EXERCISE AIM :: Copy verbatim the span of lines beginning at the line that contains "Given: Expand the bullet list options arrow" and ending with the final line of the data. Exclude pictures from the copy.

Saved entries ::
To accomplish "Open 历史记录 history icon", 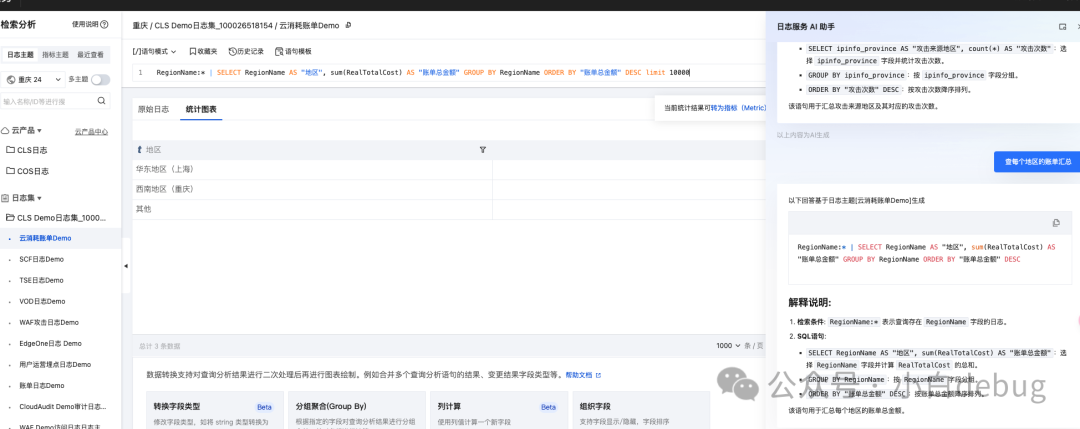I will (x=232, y=51).
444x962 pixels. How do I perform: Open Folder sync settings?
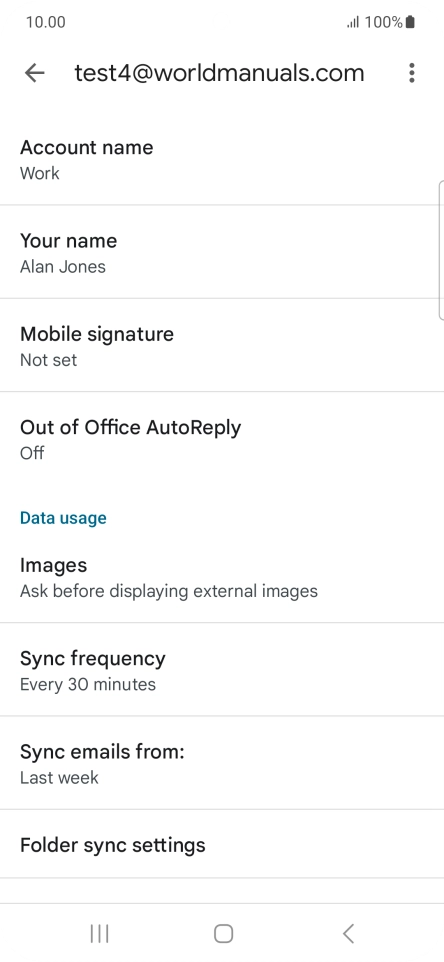(222, 844)
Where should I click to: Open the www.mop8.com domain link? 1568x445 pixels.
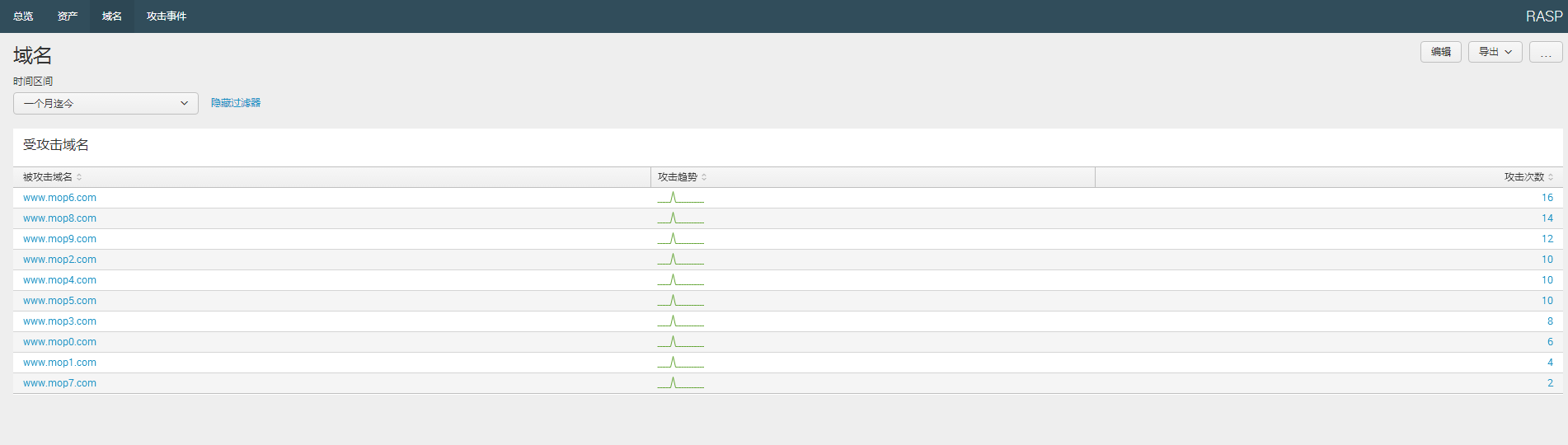pyautogui.click(x=59, y=218)
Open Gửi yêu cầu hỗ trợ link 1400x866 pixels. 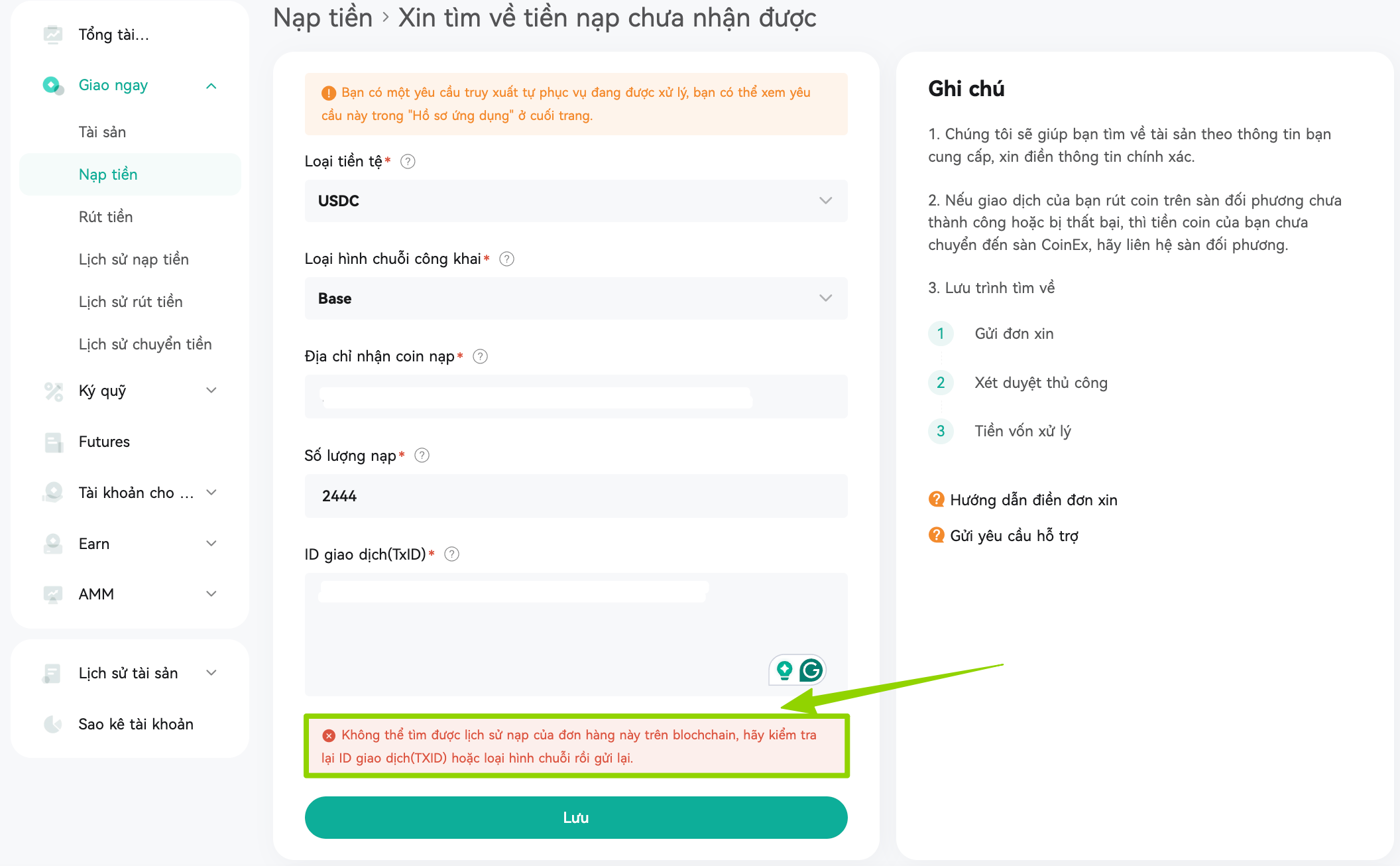click(x=1014, y=535)
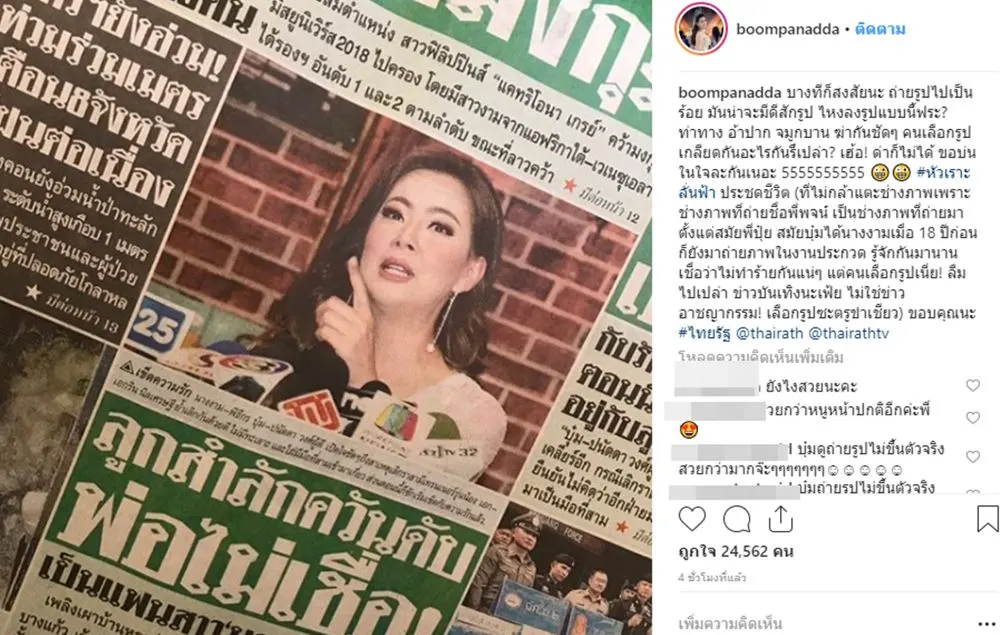The height and width of the screenshot is (635, 1000).
Task: Like the post with the heart icon
Action: tap(692, 519)
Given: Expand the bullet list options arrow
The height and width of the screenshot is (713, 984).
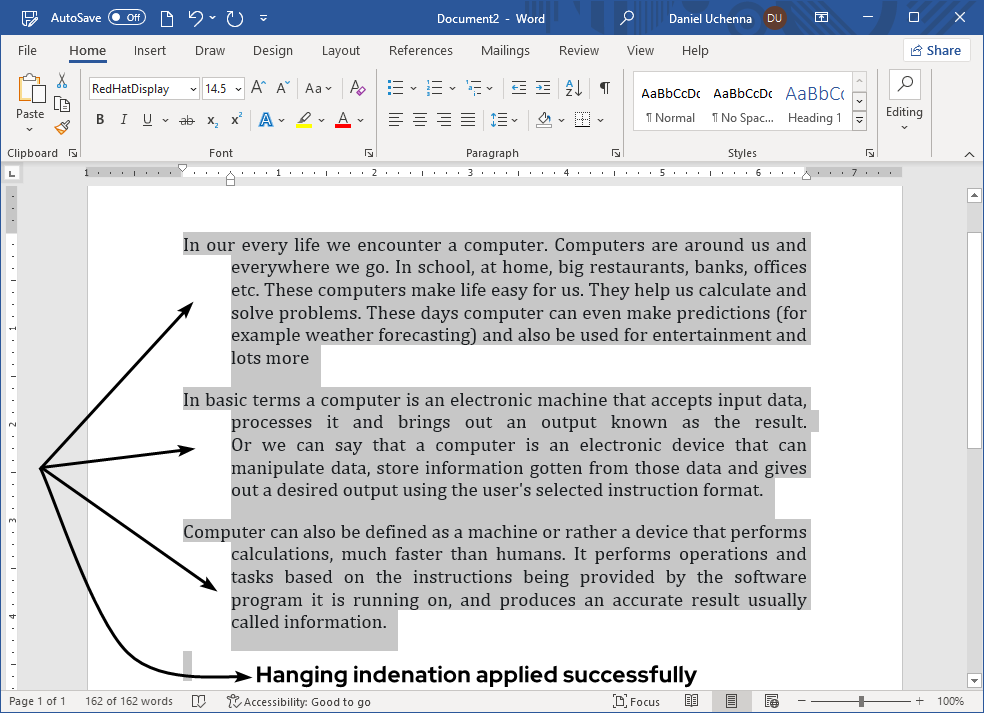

ANSWER TO THIS PROBLEM ::
Given: Expand the bullet list options arrow
The height and width of the screenshot is (713, 984).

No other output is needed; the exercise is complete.